Renowned Cellist and composer Laura Cetilia brought her unique talents to Lincoln Elementary Magnet School Friday.
Cetilia performed in front of a group of students and helped educate them on the basics of the instrument, its family and more.
Students at Lincoln got the opportunity thanks to a partnership with the Albany Museum of Art. Cetilia was in town ahead of a performance Saturday for the AMA.
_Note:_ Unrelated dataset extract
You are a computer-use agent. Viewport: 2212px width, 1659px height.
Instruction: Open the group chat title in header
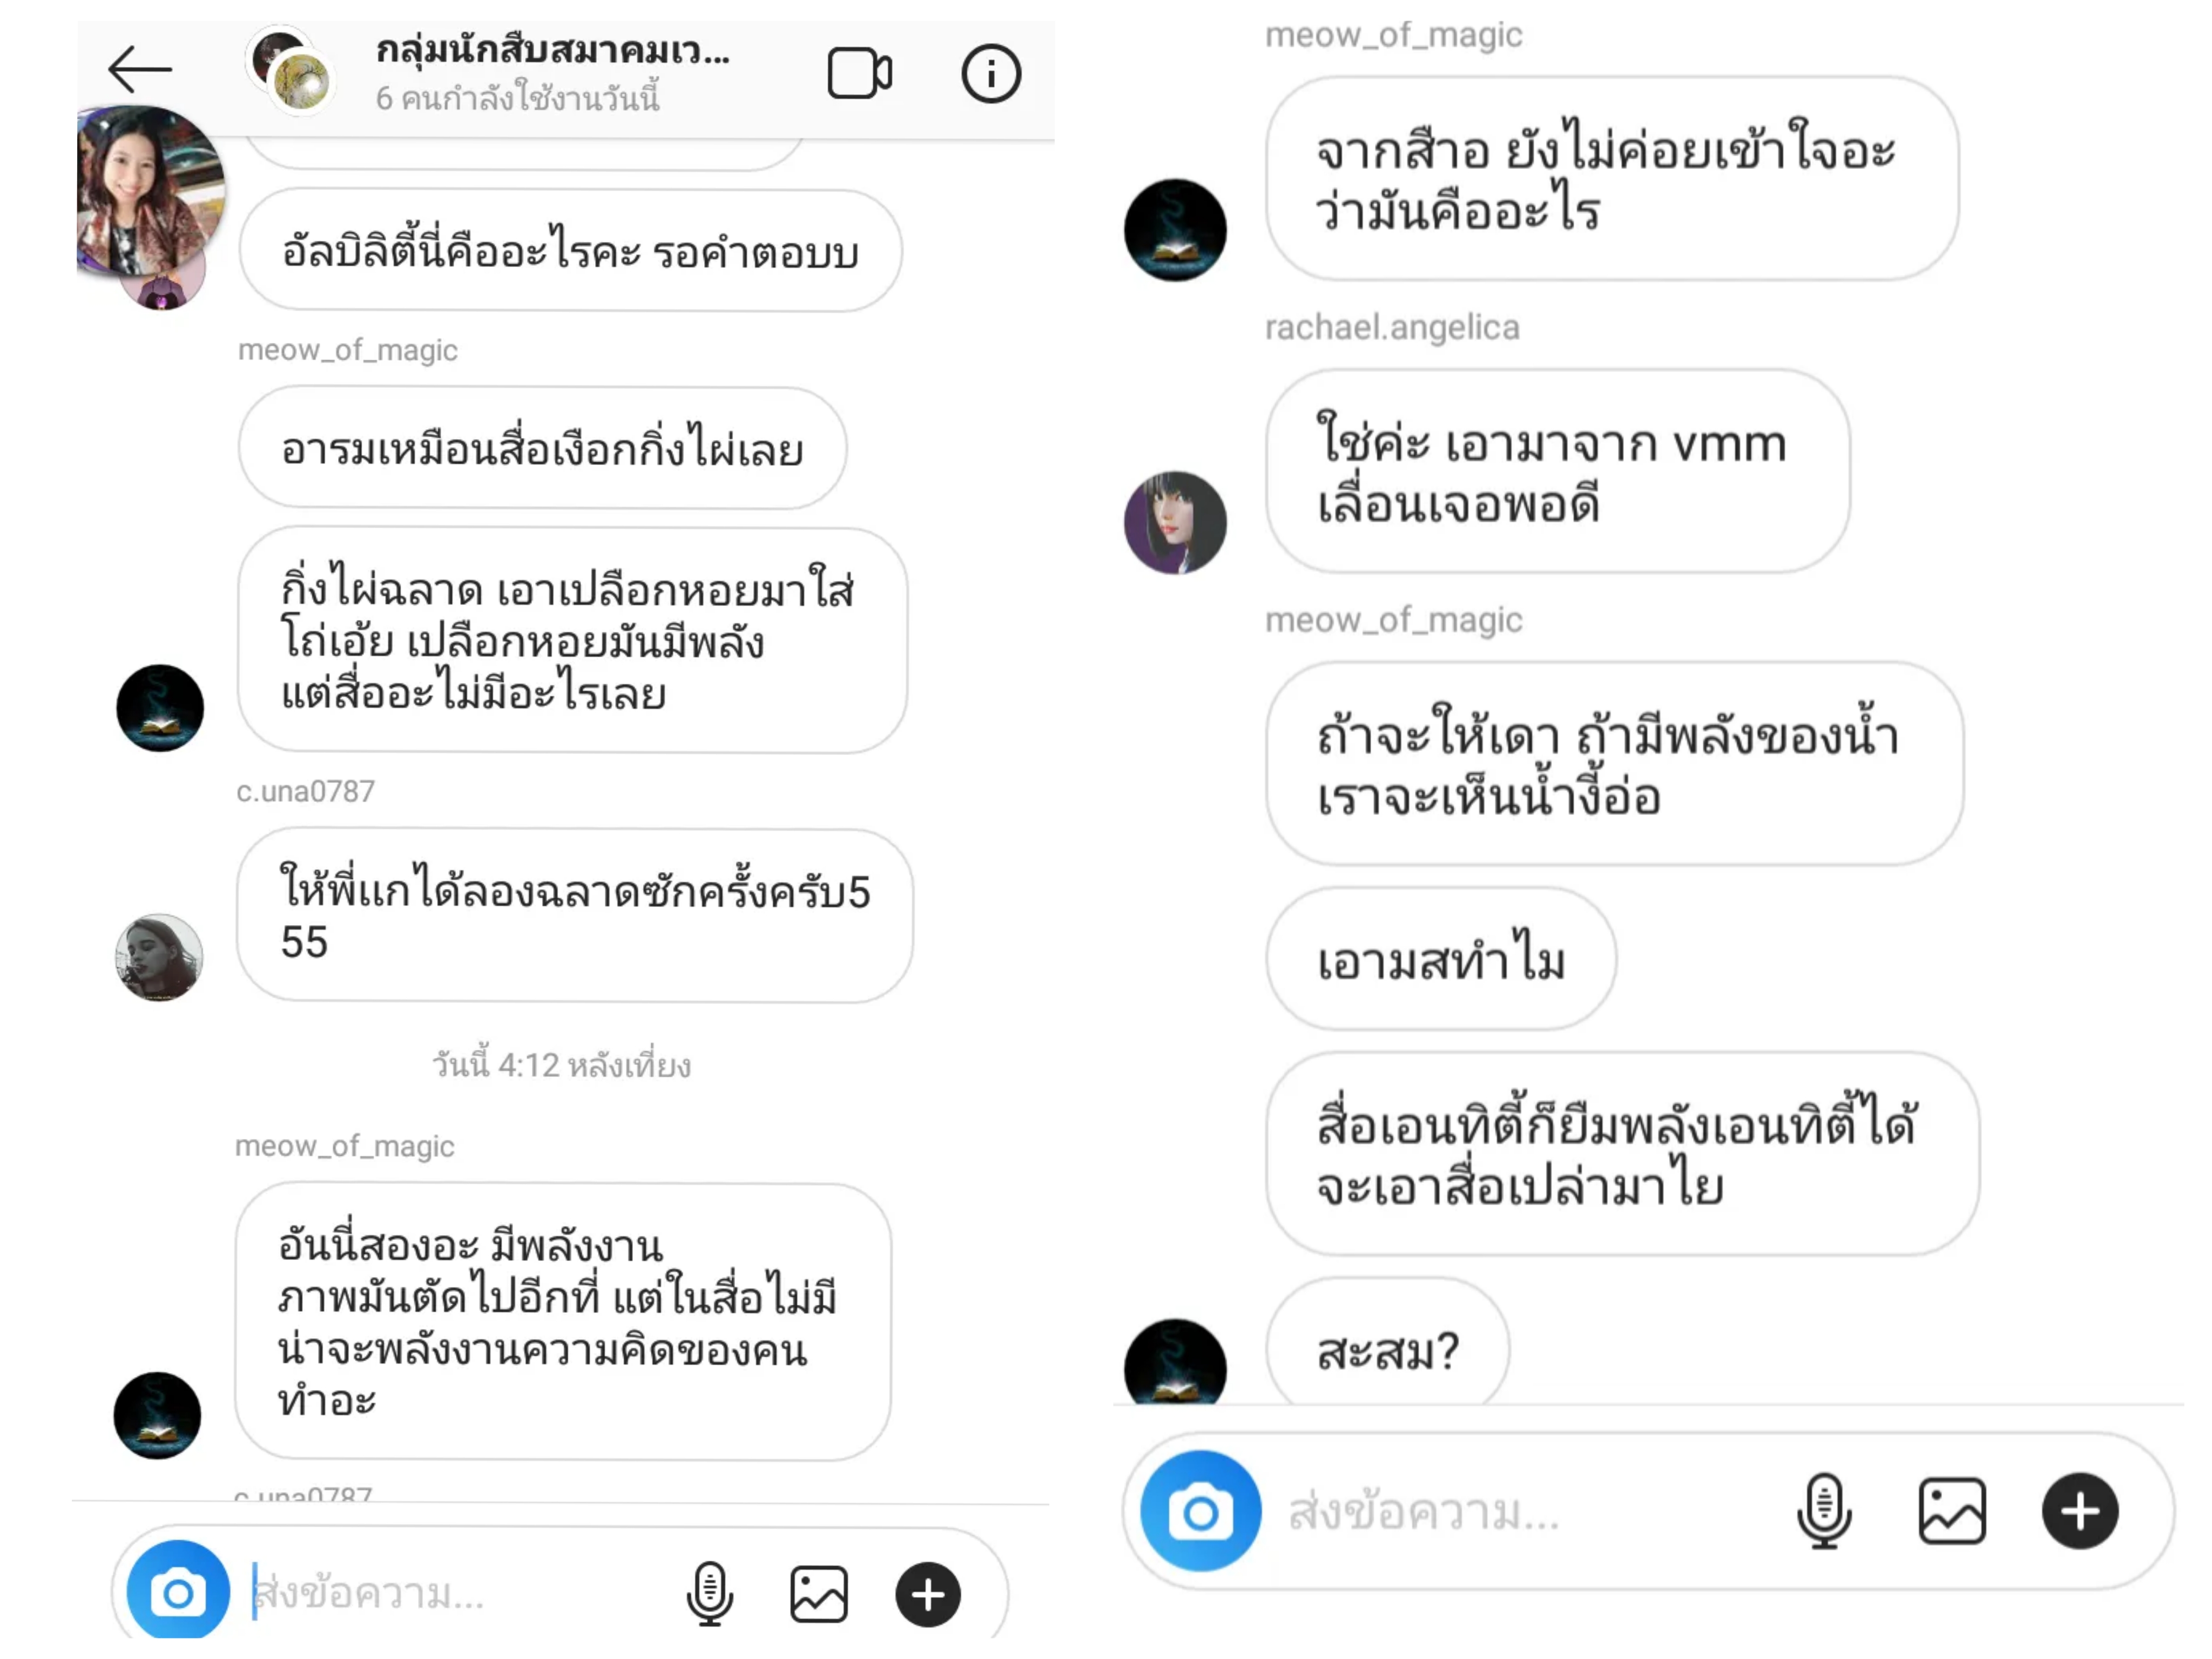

Cetilia’s work encourages listeners to make connections, to be present in the moment, and to make patient explorations within themselves and the music. As a daughter of mixed heritage, Mexican-American cellist Cetilia is at home with in-betweenness, straddling the worlds of performer/composer, acoustic/electronic, and traditional/experimental sound practices. Her music has been described as “unorthodox loveliness” (Boston Globe) and hailed as “alternately penetrating and atmospheric” (Sequenza 21). She has created site-specific sound installations for the Bennington Museum and Ben Ari Museum for Contemporary Art. The Grove Dictionary of American Music describes her electroacoustic duo Mem1 as a “complex cybernetic entity” that “understands its music as a feedback loop between the past and present.” In the performer/composer collective Ordinary Affects, she has collaborated with, commissioned, and premiered works by composers such as Alvin Lucier, Christian Wolff, Michael Pisaro, Jürg Frey, Eva-Maria Houben, and Magnus Granberg.